In any event, I am satisfied in this case, having spoken to TZ myself, that he does have an understanding of the need to weigh up the emotional consequences of having sexual relations. This was evident to me from his comment that he would rather not rush things, but would rather wait to see if he could trust the man and by his observation that “sometimes it’s easy to make the right choice, sometimes it isn’t, but I would try to make the right choice.” This insight seemed to me to be well above the level of “rudimentary” ability required.

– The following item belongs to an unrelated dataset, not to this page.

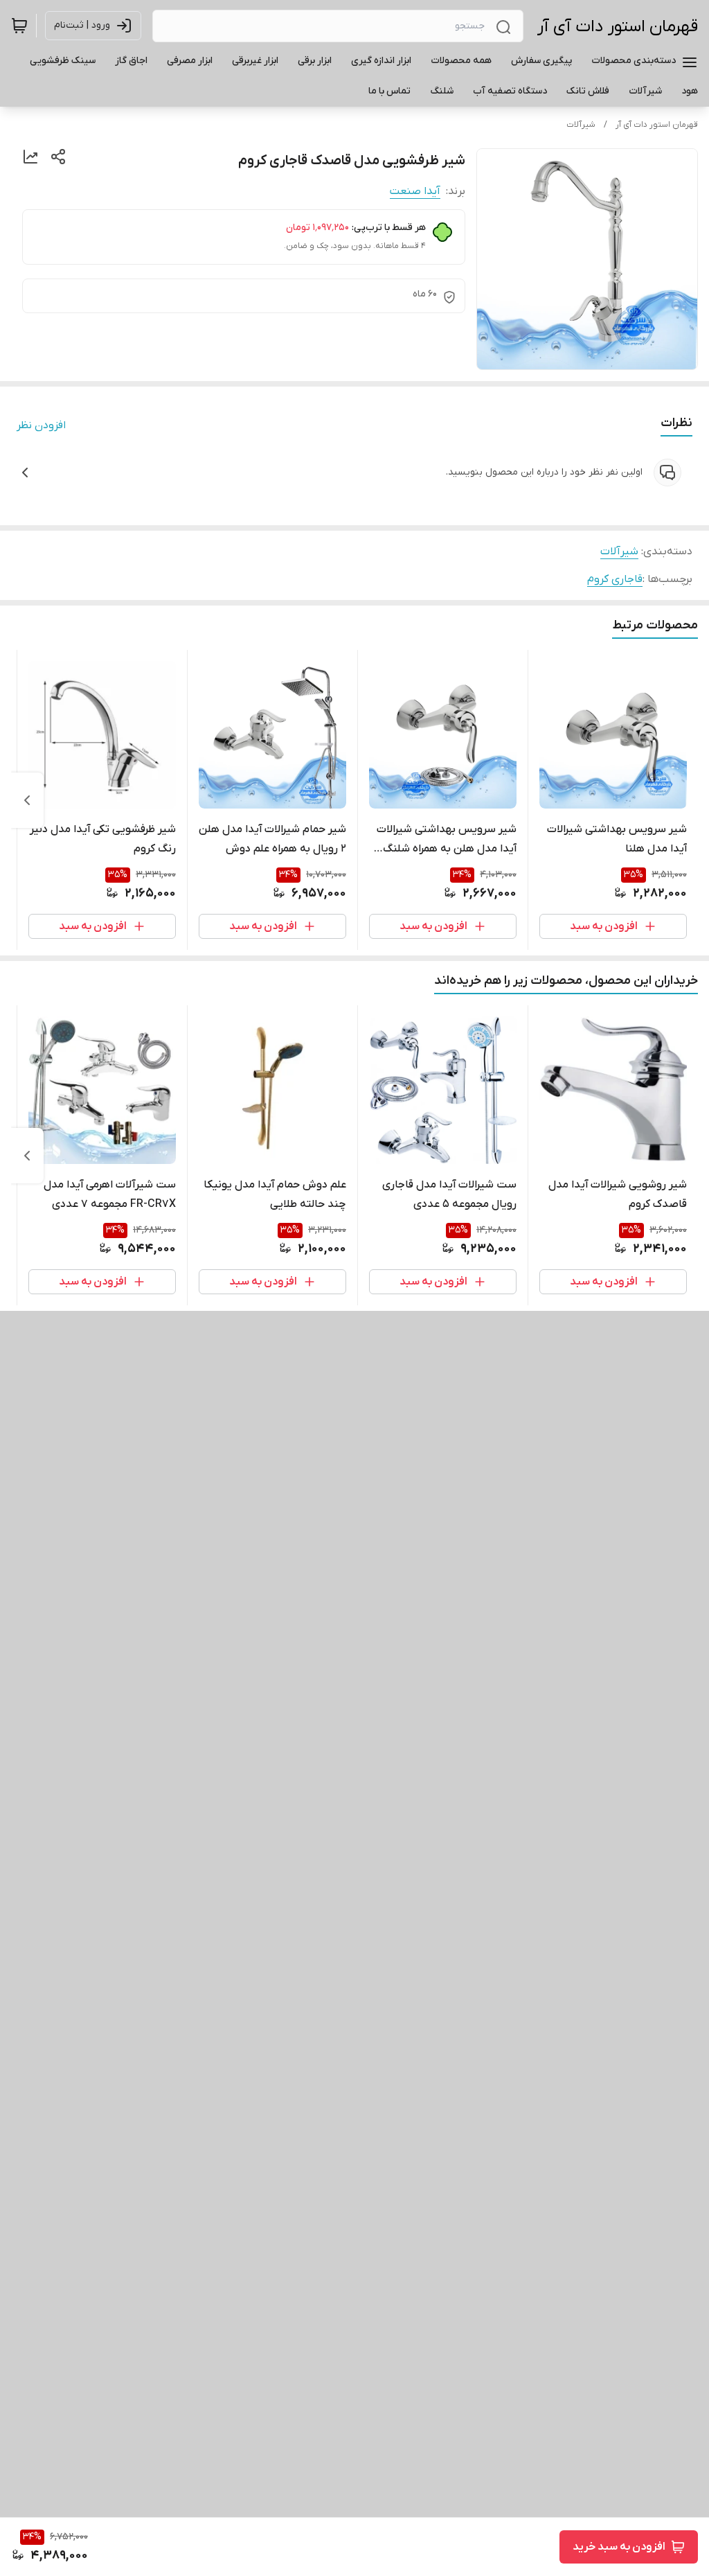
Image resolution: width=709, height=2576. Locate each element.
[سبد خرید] (19, 25)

Overall, I find that TZ does have the capacity to use and weigh the information to the degree required for capacity to consent to sexual relations. I think he has been significantly helped in that regard by the sensitive programme of sex education he has received. Like most people, he may behave impulsively at some point in the future, and in his case that tendency may be accentuated by his ADHD, but I do not consider that this tendency means that he lacks the ability to use and weigh the relevant information.
I therefore declare that TZ has the capacity to consent to and engage in sexual relations.
I have already made an order giving directions inter alia for a further assessment by Dr X as to TZ’s capacity to make decisions as to contact with others and as to his care needs, and for a further hearing when that report is available. I would be grateful if the parties’ advocates could agree a form of words for a further order setting out my findings in this judgment.